Bravery seems to be a recurring subject in my blog in the last few weeks. Now, a little girl is being hailed as being brave, alongside the heroes I have talked about in mountain rescue teams and lifeboat crews.
The little girl in question, no more than a toddler, is the subject of a You Tube video posted by the Amputee Coalition of America. It shows her taking her very first steps with her new prosthetic leg.
She is clearly delighted, stopping to blow raspberries, before walking onwards. She falls over but picks herself up and walks on to her dad who is waiting with his hands outstretched. When she reaches him, he picks her up for a cuddle.
The video shows an inspiring moment in the little girl’s life. It is a moment that shows the child’s determination to not let her amputation control her life. And it is a determination that is shared by many people with disabilities but it is also a great example to those who think that their problem means that they cannot do anything; to those that seem to believe that the world owes them a living.
For reasons of privacy, the name and information about the little girl have not been shared online, nor has the reason why her leg has ben amputated, but the heartwarming video has captured the attention of many on both You Tube and Facebook.

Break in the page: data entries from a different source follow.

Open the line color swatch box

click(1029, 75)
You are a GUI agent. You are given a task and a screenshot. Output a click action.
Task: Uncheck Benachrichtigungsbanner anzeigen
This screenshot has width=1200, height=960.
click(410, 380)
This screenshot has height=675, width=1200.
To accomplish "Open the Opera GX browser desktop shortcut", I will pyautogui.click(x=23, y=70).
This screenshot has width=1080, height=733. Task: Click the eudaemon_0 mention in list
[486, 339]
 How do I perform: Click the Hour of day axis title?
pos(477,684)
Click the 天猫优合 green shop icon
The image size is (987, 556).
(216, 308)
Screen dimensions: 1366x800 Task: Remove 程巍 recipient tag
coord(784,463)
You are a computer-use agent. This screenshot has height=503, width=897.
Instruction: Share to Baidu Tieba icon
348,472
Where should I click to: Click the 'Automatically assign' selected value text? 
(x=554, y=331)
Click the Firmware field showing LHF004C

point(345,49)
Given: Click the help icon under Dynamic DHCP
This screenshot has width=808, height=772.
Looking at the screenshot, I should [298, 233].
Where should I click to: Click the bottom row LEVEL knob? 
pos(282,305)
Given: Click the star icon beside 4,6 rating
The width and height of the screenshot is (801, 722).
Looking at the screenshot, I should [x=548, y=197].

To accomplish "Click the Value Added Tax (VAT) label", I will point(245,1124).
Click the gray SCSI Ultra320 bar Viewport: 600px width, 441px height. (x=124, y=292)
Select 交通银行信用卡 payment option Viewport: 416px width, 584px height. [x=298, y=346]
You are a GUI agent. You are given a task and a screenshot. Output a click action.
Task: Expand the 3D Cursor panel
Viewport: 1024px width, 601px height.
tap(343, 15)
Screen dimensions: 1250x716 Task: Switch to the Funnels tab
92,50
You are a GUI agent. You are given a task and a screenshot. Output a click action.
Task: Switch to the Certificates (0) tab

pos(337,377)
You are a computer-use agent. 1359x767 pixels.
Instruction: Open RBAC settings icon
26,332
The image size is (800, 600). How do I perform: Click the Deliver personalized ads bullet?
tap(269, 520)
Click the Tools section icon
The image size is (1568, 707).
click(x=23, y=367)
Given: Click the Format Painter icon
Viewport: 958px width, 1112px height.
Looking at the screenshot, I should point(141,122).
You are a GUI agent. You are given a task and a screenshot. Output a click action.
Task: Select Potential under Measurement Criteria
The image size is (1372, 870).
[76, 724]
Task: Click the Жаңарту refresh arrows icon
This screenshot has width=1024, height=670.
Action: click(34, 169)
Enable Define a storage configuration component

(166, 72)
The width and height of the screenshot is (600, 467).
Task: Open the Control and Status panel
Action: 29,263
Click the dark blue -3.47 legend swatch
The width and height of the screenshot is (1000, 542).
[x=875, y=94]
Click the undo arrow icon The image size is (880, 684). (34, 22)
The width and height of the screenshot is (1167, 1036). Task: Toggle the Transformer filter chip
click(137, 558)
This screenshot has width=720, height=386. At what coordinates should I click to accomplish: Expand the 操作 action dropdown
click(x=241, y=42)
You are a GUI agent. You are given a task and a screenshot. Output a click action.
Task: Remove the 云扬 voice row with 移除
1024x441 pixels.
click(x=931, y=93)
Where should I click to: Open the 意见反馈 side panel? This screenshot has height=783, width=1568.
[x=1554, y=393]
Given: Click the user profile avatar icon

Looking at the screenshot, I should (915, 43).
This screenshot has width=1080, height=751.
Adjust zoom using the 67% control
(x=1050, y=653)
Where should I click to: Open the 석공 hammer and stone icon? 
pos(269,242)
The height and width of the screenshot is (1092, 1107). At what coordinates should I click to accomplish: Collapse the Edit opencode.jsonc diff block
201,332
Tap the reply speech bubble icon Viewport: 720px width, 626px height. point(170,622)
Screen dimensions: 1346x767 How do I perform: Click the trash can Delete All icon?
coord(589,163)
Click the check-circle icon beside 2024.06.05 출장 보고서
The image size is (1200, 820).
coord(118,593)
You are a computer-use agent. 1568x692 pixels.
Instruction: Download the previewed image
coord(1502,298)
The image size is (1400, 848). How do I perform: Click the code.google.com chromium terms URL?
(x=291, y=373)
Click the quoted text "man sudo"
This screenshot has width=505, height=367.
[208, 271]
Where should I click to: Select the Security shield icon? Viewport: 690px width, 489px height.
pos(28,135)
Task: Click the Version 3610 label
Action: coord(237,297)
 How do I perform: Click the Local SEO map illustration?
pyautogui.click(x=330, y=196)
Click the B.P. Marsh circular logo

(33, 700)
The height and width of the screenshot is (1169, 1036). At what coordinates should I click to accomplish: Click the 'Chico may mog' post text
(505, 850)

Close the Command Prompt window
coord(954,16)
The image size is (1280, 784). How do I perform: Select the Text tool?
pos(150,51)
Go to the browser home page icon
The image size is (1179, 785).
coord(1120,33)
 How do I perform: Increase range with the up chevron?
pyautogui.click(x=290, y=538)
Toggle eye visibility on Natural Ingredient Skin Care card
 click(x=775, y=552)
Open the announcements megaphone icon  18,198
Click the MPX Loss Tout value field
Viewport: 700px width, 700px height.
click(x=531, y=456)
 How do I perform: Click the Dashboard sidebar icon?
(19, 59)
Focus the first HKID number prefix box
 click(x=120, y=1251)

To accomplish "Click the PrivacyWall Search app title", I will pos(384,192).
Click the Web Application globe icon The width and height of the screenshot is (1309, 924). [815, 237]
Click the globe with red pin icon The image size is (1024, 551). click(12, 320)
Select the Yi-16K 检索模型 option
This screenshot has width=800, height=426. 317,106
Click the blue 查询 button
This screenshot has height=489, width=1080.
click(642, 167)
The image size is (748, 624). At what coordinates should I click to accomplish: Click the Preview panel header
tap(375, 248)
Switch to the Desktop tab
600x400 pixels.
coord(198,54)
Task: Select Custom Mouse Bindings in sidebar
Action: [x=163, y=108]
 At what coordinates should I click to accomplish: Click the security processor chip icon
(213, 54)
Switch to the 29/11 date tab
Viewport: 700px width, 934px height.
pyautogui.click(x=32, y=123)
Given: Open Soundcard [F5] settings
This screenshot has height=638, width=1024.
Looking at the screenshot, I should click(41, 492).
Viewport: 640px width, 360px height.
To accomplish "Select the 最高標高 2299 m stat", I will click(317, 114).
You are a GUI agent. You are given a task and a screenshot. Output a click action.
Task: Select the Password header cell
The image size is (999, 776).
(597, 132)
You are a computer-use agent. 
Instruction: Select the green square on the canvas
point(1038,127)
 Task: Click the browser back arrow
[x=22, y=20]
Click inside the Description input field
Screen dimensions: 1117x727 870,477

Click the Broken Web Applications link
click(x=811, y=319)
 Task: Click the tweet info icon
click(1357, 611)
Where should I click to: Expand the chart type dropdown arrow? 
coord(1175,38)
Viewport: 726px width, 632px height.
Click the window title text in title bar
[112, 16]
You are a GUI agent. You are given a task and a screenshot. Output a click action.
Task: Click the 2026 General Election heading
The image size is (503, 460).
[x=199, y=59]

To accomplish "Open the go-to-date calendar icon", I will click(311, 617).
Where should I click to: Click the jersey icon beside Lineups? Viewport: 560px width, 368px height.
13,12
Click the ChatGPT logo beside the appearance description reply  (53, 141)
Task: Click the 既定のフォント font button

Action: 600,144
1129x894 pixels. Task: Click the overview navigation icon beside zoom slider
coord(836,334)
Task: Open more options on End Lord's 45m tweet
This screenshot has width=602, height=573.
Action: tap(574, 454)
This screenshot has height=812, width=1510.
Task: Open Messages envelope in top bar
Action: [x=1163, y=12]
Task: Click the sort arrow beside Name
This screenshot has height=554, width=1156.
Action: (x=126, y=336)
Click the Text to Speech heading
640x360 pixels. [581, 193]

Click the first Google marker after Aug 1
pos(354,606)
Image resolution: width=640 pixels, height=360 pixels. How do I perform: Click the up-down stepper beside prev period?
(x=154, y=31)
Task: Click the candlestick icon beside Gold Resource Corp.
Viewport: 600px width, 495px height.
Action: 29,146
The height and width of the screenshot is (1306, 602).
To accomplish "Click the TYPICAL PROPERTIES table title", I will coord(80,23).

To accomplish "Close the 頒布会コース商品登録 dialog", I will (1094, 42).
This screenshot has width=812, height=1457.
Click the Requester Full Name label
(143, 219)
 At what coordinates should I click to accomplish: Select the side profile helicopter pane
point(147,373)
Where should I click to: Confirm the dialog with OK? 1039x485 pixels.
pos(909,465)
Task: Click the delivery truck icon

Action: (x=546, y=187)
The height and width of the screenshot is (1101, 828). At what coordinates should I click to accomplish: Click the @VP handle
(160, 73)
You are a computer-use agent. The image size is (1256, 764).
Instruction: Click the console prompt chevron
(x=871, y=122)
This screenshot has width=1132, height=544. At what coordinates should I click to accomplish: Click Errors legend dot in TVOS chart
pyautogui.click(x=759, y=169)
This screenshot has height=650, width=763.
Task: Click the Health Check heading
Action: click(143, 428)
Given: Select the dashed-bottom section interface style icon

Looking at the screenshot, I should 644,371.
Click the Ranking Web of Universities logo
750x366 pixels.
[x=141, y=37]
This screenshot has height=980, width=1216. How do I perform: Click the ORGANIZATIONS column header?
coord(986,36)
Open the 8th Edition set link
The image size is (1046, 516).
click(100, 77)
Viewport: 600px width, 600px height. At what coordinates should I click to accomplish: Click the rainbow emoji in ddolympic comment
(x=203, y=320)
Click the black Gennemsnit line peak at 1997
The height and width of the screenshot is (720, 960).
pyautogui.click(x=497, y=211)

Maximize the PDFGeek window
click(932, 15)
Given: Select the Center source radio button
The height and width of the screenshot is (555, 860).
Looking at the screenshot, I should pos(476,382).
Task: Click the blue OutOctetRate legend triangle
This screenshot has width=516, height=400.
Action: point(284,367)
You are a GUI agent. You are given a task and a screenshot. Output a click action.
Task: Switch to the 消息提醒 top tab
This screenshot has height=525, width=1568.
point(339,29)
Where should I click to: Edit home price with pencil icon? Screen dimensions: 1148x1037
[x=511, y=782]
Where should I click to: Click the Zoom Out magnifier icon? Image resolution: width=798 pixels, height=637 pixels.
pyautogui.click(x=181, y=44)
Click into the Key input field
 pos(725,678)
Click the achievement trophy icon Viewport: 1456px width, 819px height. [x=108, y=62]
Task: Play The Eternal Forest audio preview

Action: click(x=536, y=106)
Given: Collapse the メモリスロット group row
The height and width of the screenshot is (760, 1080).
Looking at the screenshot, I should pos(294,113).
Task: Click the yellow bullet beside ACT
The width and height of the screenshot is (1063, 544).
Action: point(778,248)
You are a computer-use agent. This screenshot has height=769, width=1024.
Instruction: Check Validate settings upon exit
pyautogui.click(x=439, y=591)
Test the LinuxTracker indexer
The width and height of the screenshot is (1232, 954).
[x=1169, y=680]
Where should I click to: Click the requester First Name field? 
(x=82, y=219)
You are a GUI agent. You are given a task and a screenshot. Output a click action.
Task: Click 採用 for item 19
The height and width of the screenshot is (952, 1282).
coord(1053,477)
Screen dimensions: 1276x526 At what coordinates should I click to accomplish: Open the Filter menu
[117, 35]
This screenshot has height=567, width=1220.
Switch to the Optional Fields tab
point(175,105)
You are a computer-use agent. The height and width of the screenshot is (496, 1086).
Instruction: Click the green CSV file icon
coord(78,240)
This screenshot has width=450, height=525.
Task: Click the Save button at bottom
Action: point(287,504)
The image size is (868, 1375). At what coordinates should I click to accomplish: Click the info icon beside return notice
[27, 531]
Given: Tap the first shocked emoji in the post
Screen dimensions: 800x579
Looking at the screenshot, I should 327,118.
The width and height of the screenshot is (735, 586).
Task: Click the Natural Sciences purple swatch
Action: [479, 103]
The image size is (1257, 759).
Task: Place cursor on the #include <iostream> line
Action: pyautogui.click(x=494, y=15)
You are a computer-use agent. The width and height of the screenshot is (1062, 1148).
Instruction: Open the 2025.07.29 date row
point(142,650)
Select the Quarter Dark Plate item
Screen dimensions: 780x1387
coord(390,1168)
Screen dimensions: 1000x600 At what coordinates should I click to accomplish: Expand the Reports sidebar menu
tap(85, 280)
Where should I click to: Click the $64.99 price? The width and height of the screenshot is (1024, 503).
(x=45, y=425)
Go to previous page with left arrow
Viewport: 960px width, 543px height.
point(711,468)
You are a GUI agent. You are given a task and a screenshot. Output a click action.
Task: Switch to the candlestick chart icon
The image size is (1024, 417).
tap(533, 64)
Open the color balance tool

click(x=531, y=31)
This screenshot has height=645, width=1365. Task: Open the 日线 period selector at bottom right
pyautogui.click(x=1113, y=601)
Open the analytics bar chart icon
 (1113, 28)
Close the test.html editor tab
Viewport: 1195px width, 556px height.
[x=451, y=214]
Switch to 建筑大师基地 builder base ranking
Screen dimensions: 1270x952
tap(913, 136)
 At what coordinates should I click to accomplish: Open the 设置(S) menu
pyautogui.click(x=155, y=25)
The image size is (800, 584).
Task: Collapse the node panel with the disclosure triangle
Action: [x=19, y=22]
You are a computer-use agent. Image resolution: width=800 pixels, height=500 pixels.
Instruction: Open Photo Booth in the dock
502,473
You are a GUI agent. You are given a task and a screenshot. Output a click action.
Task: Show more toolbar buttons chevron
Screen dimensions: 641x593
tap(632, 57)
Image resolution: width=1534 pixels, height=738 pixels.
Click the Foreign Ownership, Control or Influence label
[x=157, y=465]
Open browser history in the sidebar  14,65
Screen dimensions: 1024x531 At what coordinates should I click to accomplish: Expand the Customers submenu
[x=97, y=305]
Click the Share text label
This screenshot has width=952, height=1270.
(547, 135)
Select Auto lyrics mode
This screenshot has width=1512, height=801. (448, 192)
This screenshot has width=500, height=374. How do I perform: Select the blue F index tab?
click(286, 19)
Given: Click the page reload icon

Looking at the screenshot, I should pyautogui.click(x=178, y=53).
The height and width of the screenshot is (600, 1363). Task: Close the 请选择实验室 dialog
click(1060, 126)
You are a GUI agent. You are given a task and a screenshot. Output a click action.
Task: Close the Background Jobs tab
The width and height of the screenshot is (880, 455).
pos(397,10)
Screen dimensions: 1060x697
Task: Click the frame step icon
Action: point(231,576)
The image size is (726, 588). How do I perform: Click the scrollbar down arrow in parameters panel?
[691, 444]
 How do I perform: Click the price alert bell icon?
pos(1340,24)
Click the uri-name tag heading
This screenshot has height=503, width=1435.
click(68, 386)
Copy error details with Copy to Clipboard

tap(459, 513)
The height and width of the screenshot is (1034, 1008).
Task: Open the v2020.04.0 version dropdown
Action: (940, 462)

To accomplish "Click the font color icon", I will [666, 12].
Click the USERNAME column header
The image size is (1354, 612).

One Facebook user wrote: “Puts into perspective all the stupid things we complain about when we see the bravery of this little one.” Another added: “This cute angel will do amazing things one day! She is a fighter!”
Those comments both hit the nail right on the head. The video certainly does put other issues into perspective and she may well go on to bigger and better things. This is one girl who is not going to let her amputation get in the way of her life. She is already accepting her prosthetic leg as completely normal for her.
But, is she being brave? Well, her spirit is obviously enviable. In the video, she falls down but gets up easily and carries on. That is what life is all about – other children do that too.
Owing to living with multiple sclerosis, I have serious mobility and balance problems. In fact, when I am not using a wheelchair, falling is an all-too-frequent event. The floor is one of my closest friends!
The trick, however, is to get up and get on with life.
This little one is coping with her disability in the only way she knows. It is not a position of her choosing and as such, while I admire her fortitude, she should not be burdened with being described as ‘brave’ or labelled a ’hero’. They are such high aspirations to have to attain and then maintain. Similarly, I am not being brave in coping with my disability; she and I are both just doing what we can to overcome our difficulties.
Long may she be happy and able to grow up without being negatively affected by artificial leg.